Exercise requirements: Give the entries again, exactly as they stand.

%%

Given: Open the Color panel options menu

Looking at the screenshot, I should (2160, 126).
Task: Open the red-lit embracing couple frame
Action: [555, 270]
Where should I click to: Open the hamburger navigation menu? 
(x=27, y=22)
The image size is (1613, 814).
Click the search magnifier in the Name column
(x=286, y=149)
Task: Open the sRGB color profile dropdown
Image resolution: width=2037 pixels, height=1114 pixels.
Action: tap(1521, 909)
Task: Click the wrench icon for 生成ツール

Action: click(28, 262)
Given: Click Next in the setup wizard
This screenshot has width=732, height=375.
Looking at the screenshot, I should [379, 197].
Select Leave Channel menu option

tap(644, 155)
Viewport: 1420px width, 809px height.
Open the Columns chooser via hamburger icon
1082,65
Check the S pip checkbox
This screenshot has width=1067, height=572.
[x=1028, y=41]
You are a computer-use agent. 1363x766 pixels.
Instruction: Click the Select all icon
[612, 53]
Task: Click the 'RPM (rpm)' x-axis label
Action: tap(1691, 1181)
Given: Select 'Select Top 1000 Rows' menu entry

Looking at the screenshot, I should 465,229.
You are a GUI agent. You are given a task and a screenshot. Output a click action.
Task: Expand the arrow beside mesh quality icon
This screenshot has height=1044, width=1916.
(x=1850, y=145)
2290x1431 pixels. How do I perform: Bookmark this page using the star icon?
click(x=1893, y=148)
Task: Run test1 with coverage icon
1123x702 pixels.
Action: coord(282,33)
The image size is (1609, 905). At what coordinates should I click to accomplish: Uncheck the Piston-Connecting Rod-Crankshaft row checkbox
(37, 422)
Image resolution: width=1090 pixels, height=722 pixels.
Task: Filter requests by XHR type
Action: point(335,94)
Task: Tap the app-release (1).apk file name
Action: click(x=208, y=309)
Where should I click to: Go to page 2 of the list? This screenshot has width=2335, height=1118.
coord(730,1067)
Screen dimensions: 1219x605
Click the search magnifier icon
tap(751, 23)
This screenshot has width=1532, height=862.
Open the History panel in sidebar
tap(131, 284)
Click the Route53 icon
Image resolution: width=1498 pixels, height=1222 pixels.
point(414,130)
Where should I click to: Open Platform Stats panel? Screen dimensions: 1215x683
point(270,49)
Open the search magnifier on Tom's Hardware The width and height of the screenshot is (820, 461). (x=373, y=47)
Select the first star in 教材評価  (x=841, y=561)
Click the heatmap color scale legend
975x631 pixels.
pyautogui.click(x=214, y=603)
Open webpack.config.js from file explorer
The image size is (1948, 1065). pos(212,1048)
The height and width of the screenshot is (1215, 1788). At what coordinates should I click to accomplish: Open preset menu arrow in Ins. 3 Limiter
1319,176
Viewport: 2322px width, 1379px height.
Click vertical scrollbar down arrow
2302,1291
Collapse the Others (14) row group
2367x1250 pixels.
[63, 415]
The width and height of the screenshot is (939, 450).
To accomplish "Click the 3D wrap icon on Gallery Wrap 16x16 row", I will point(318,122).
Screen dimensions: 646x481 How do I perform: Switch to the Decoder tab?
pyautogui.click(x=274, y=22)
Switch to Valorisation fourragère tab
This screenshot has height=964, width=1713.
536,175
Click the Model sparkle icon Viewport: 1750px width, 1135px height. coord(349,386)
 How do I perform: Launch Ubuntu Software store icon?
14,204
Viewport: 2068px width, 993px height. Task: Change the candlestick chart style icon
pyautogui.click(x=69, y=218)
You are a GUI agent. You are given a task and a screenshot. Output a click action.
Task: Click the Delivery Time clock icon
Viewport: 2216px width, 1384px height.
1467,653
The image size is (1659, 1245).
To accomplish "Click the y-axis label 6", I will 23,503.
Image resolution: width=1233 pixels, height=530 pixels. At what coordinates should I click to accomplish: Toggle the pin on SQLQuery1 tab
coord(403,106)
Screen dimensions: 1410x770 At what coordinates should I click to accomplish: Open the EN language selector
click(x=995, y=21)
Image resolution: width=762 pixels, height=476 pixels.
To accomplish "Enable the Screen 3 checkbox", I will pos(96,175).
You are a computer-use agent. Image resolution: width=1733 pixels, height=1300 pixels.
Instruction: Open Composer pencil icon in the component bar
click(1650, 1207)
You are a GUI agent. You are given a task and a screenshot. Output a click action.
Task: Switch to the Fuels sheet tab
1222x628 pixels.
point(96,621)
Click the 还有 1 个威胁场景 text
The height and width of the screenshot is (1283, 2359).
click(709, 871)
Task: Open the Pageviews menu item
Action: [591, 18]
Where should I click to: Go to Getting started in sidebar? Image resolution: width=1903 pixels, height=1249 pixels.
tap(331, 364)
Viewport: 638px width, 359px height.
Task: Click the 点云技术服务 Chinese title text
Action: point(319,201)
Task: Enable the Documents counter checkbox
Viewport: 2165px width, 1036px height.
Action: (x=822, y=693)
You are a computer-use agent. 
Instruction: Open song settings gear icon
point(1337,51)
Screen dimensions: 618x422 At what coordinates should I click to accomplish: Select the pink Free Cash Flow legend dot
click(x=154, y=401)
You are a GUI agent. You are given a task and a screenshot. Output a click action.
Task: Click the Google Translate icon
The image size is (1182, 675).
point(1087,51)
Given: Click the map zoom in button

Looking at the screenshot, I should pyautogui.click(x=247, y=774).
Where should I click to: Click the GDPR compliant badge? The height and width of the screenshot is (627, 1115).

%%

Expected output:
Given: Open the Color panel options menu

Looking at the screenshot, I should (2160, 126).
Task: Open the red-lit embracing couple frame
Action: [555, 270]
Where should I click to: Open the hamburger navigation menu? 
(x=27, y=22)
The image size is (1613, 814).
Click the search magnifier in the Name column
(x=286, y=149)
Task: Open the sRGB color profile dropdown
Image resolution: width=2037 pixels, height=1114 pixels.
Action: tap(1521, 909)
Task: Click the wrench icon for 生成ツール

Action: click(28, 262)
Given: Click Next in the setup wizard
This screenshot has width=732, height=375.
Looking at the screenshot, I should [379, 197].
Select Leave Channel menu option

tap(644, 155)
Viewport: 1420px width, 809px height.
Open the Columns chooser via hamburger icon
1082,65
Check the S pip checkbox
This screenshot has width=1067, height=572.
[x=1028, y=41]
You are a computer-use agent. 1363x766 pixels.
Instruction: Click the Select all icon
[612, 53]
Task: Click the 'RPM (rpm)' x-axis label
Action: tap(1691, 1181)
Given: Select 'Select Top 1000 Rows' menu entry

Looking at the screenshot, I should 465,229.
You are a GUI agent. You are given a task and a screenshot. Output a click action.
Task: Expand the arrow beside mesh quality icon
This screenshot has height=1044, width=1916.
(x=1850, y=145)
2290x1431 pixels. How do I perform: Bookmark this page using the star icon?
click(x=1893, y=148)
Task: Run test1 with coverage icon
1123x702 pixels.
Action: coord(282,33)
The image size is (1609, 905). At what coordinates should I click to accomplish: Uncheck the Piston-Connecting Rod-Crankshaft row checkbox
(37, 422)
Image resolution: width=1090 pixels, height=722 pixels.
Task: Filter requests by XHR type
Action: point(335,94)
Task: Tap the app-release (1).apk file name
Action: click(x=208, y=309)
Where should I click to: Go to page 2 of the list? This screenshot has width=2335, height=1118.
coord(730,1067)
Screen dimensions: 1219x605
Click the search magnifier icon
tap(751, 23)
This screenshot has width=1532, height=862.
Open the History panel in sidebar
tap(131, 284)
Click the Route53 icon
Image resolution: width=1498 pixels, height=1222 pixels.
point(414,130)
Where should I click to: Open Platform Stats panel? Screen dimensions: 1215x683
point(270,49)
Open the search magnifier on Tom's Hardware The width and height of the screenshot is (820, 461). (x=373, y=47)
Select the first star in 教材評価  (x=841, y=561)
Click the heatmap color scale legend
975x631 pixels.
pyautogui.click(x=214, y=603)
Open webpack.config.js from file explorer
The image size is (1948, 1065). pos(212,1048)
The height and width of the screenshot is (1215, 1788). At what coordinates should I click to accomplish: Open preset menu arrow in Ins. 3 Limiter
1319,176
Viewport: 2322px width, 1379px height.
Click vertical scrollbar down arrow
2302,1291
Collapse the Others (14) row group
2367x1250 pixels.
[63, 415]
The width and height of the screenshot is (939, 450).
To accomplish "Click the 3D wrap icon on Gallery Wrap 16x16 row", I will point(318,122).
Screen dimensions: 646x481 How do I perform: Switch to the Decoder tab?
pyautogui.click(x=274, y=22)
Switch to Valorisation fourragère tab
This screenshot has height=964, width=1713.
536,175
Click the Model sparkle icon Viewport: 1750px width, 1135px height. coord(349,386)
 How do I perform: Launch Ubuntu Software store icon?
14,204
Viewport: 2068px width, 993px height. Task: Change the candlestick chart style icon
pyautogui.click(x=69, y=218)
You are a GUI agent. You are given a task and a screenshot. Output a click action.
Task: Click the Delivery Time clock icon
Viewport: 2216px width, 1384px height.
1467,653
The image size is (1659, 1245).
To accomplish "Click the y-axis label 6", I will 23,503.
Image resolution: width=1233 pixels, height=530 pixels. At what coordinates should I click to accomplish: Toggle the pin on SQLQuery1 tab
coord(403,106)
Screen dimensions: 1410x770 At what coordinates should I click to accomplish: Open the EN language selector
click(x=995, y=21)
Image resolution: width=762 pixels, height=476 pixels.
To accomplish "Enable the Screen 3 checkbox", I will pos(96,175).
You are a computer-use agent. Image resolution: width=1733 pixels, height=1300 pixels.
Instruction: Open Composer pencil icon in the component bar
click(1650, 1207)
You are a GUI agent. You are given a task and a screenshot. Output a click action.
Task: Switch to the Fuels sheet tab
1222x628 pixels.
point(96,621)
Click the 还有 1 个威胁场景 text
The height and width of the screenshot is (1283, 2359).
click(709, 871)
Task: Open the Pageviews menu item
Action: [591, 18]
Where should I click to: Go to Getting started in sidebar? Image resolution: width=1903 pixels, height=1249 pixels.
tap(331, 364)
Viewport: 638px width, 359px height.
Task: Click the 点云技术服务 Chinese title text
Action: point(319,201)
Task: Enable the Documents counter checkbox
Viewport: 2165px width, 1036px height.
Action: (x=822, y=693)
You are a computer-use agent. 
Instruction: Open song settings gear icon
point(1337,51)
Screen dimensions: 618x422 At what coordinates should I click to accomplish: Select the pink Free Cash Flow legend dot
click(x=154, y=401)
You are a GUI agent. You are given a task and a screenshot. Output a click action.
Task: Click the Google Translate icon
The image size is (1182, 675).
point(1087,51)
Given: Click the map zoom in button

Looking at the screenshot, I should pyautogui.click(x=247, y=774).
Where should I click to: Click the GDPR compliant badge? The height and width of the screenshot is (627, 1115).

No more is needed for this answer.